◆ TEXTE FOURNI:

Dossier Maurice Rollinat

 

MAURICE ROLLINAT DANS LA PRESSE

Portrait de Maurice Rollinat par Catherine Réault-Crosnier.

 

Beaumarchais : journal satirique, littéraire et financier

Dimanche 18 mars 1883

Pages 6 et 7.

(Voir le texte d’origine sur Gallica.)

 

 

(page 6)

 

ROLLINAT & LES « NÉVROSES »

Avez-vous lu Baruch ? disait éperdûment Lafontaine. Avez-vous lu Rollinat ? clamait l’arrière-ban des néo-lyriques ; et cette tintinnabulante interrogation ne laissait nulle trêve au tympan du bon et naïf public. Il a donc fallu lire ce livre, cette révélation : Les Névroses. Mais y avait-il lieu de faire si grand bruit autour de cette manifestation d’un poète bizarre et inégal ? Il ne le semble pas.

Et, tout d’abord, le livre scindé en quatre parties met à l’aise le lecteur par ce classement qui, pour être plus rationnel, aurait dû être interverti, et placer au premier rang les Refuges, puis les Ames, les Luxures, les Ténèbres et, enfin, les Spectres.

◆ CONSIGNE: Rédigez la suite de la critique des Névroses à partir de sa dernière phrase. Les lignes n'ont aucun rôle dans ce travail.

◆ EXTRAIT DES DONNÉES:
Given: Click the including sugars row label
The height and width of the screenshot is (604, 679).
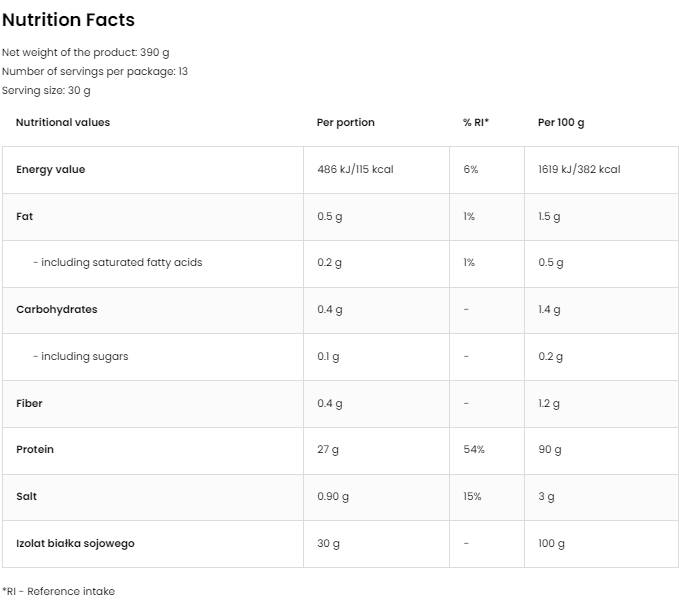Looking at the screenshot, I should 80,356.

◆ CORRIGÉ:
Il est bon, il est juste de louer l’exquis sentiment de la nature qui règne dans les Refuges. Un souffle vivifiant, frais et puissant, un talent indiscutable, une musique plus mélodique que symphonique, une variété de rythmes y charment le lecteur, qui ne saurait se retenir de lire à haute voix bien des pièces qui sont de véritables joyaux admirablement sertis en des rimes riches et souvent inattendues. Nulles réserves à faire pour ces ravissants poèmes, Arc-en-ciel, Allée de peupliers, la Sauterelle, les Pouliches, la ballade des Lézards verts, la Biche, et ce Paysage d’octobre, un vrai Th. Millet, et le Petit Lièvre.

Y relevât-on quelques taches, telles que l’essoufflement manifeste que décèle La sensitive jolie et l’ennui qui guette en tapinois, dans le Cœur guéri, où le poète est vaincu par la rime, telles que le maniérisme de Rivière dormante, le saule qui s’incline comme un vieux à confesse dans le Petit Lièvre, la bassinoire qui promène l’été dans les Vieilles haies, l’air fantomatisé du Val des marguerites ; il n’en demeure pas moins constant que toute cette partie du volume est un recueil de haute saveur. Peu de choses sont à mettre, dans la littérature moderne, au-dessus de la Biche et de les Petits fauteuils. Et quelle adorable musique ; ces vers ont du être ciselés en chantant. J’admire et suis heureux de le dire.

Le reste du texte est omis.